On-Demand Webinar: Right First Time Optimising API Form for a Seamless Journey from Lab to Life

The pharmaceutical industry continues to face significant preclinical challenges, with many molecules affected by poor solubility, unstable solid forms, unpredictable bioavailability, and limited developability insight.

When the relationship between molecular structure, physical form, and process is not understood early, issues such as inappropriate salt choice or unworkable physical properties often surface too late—causing delays, rework, and costly changes to non-clinical and early clinical plans. 

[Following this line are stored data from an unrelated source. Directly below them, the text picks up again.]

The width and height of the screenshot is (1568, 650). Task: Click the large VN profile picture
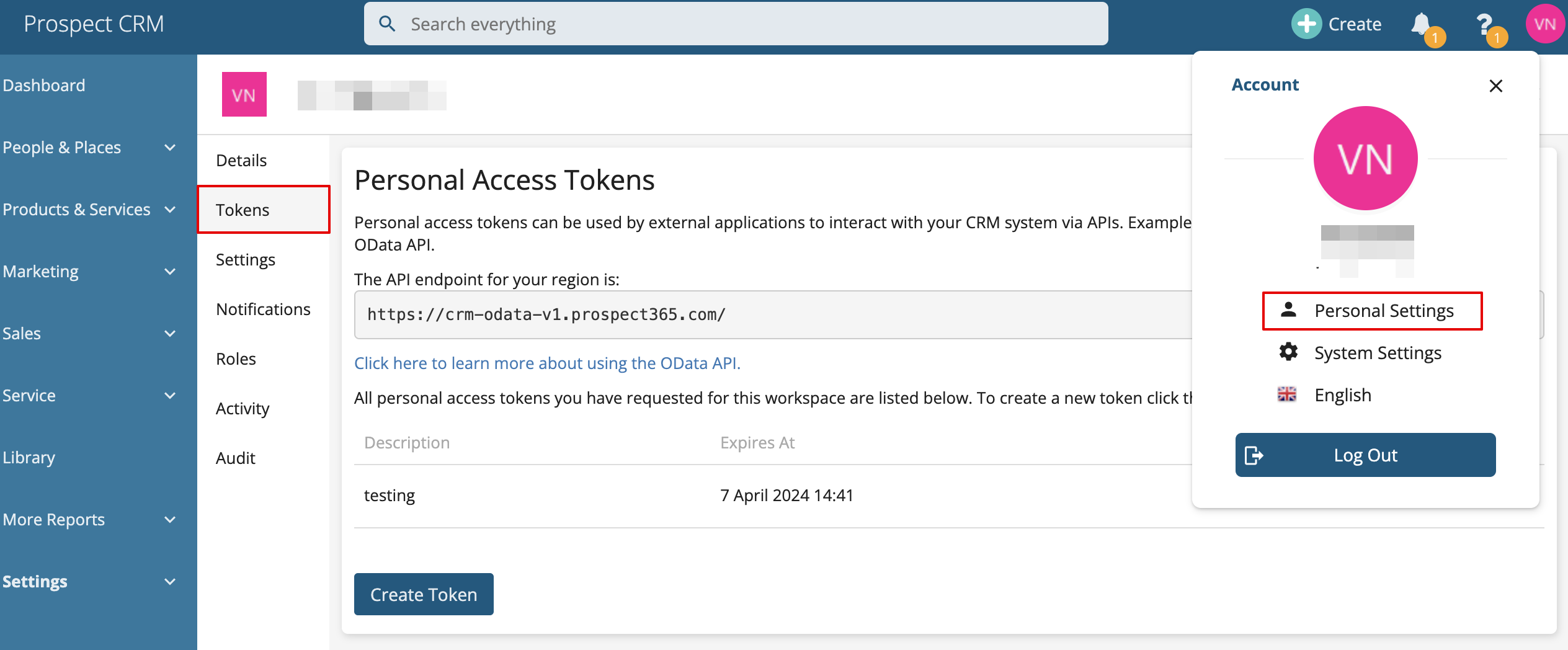tap(1365, 158)
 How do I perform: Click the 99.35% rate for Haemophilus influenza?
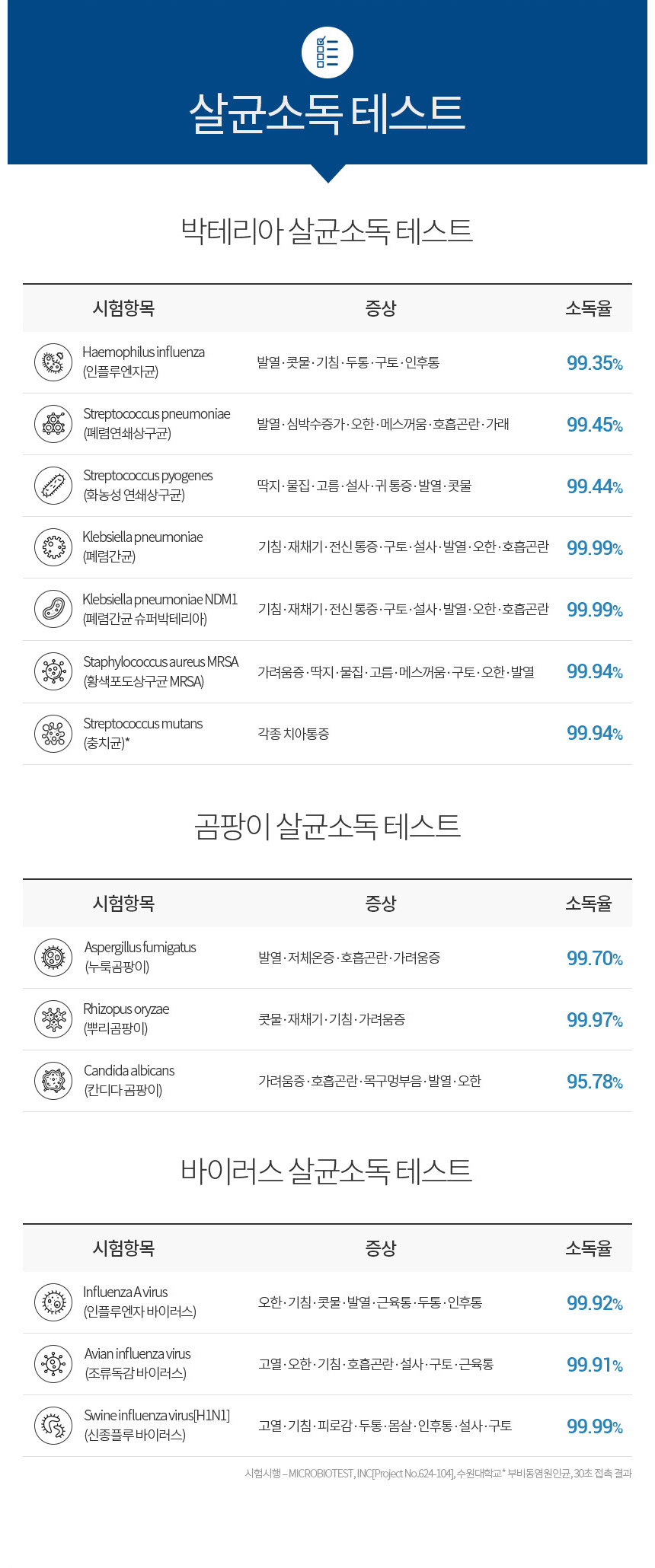[x=595, y=363]
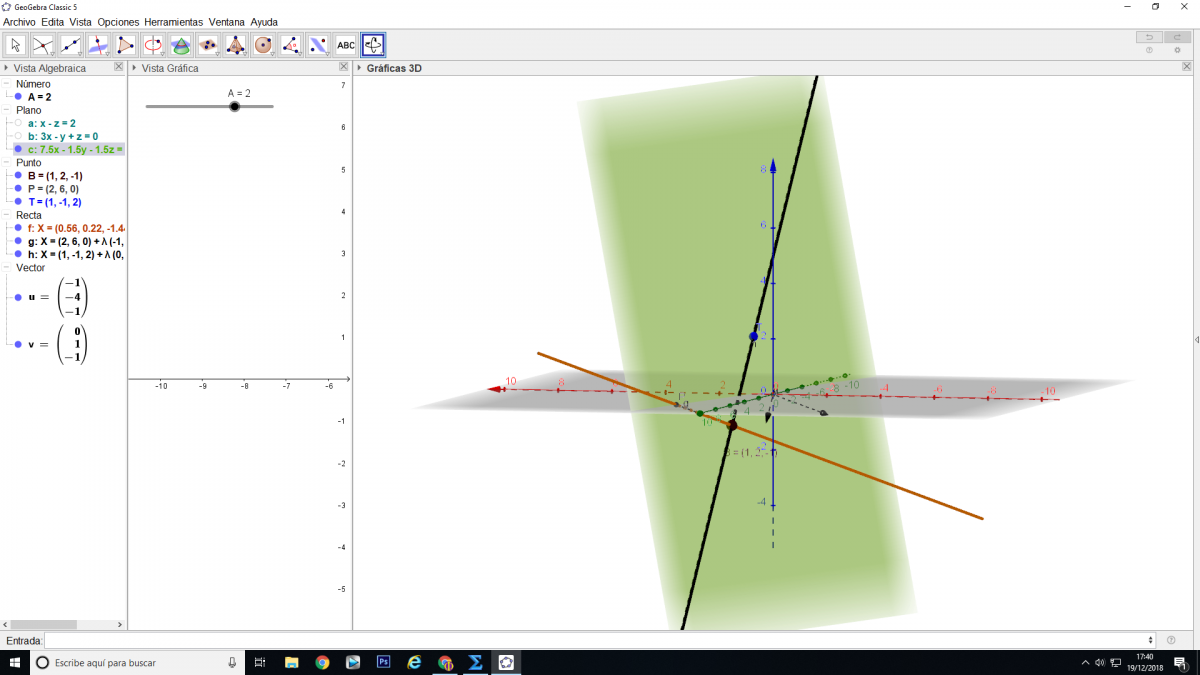Expand the Gráficas 3D style bar arrow

coord(360,68)
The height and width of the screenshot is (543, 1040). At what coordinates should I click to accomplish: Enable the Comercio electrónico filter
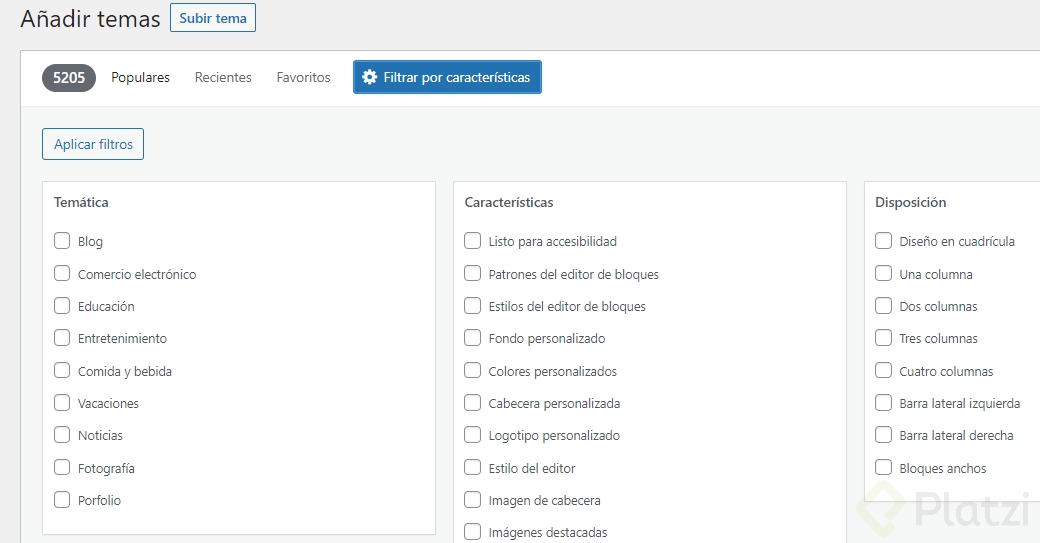[x=62, y=274]
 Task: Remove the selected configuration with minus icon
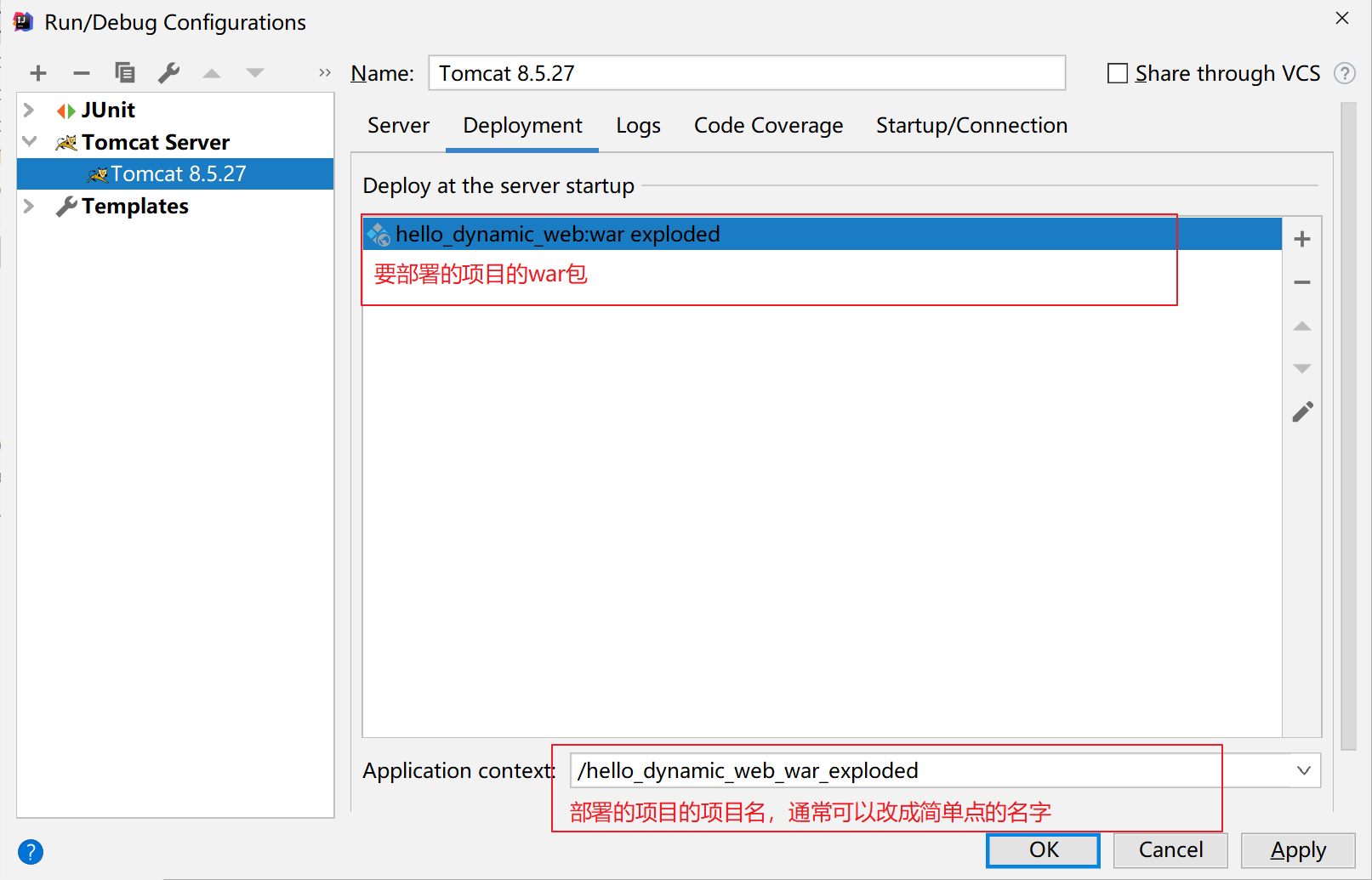(82, 73)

In this on‑demand webinar, Dr. Stephen Byard, Principal Research Fellow, and Dr. Darren Matthews, Associate Science Director at Charles River Laboratories, share practical, science‑driven strategies to address these risks. Discover how early characterisation of physicochemical, biopharmaceutical, and stability properties can reduce uncertainty, enable smarter formulation decisions, and accelerate the path to the clinic.

Key takeaways:

• Discover the key challenges in preclinical development and how early insight into compound properties can reduce uncertainty and drive smoother study execution.
• Learn how physicochemical, biopharmaceutical, and stability data shape smarter formulation decisions and enable a faster, lower‑risk transition into the clinic.
• Recognise critical red flags in drug substance and proto‑formulation developability and understand how to optimise them for clinical and commercial success.
• Gain a holistic view of how molecular and bulk API properties influence formulation, manufacturability, in vivo performance, and the value of integrating CMC with clinical studies.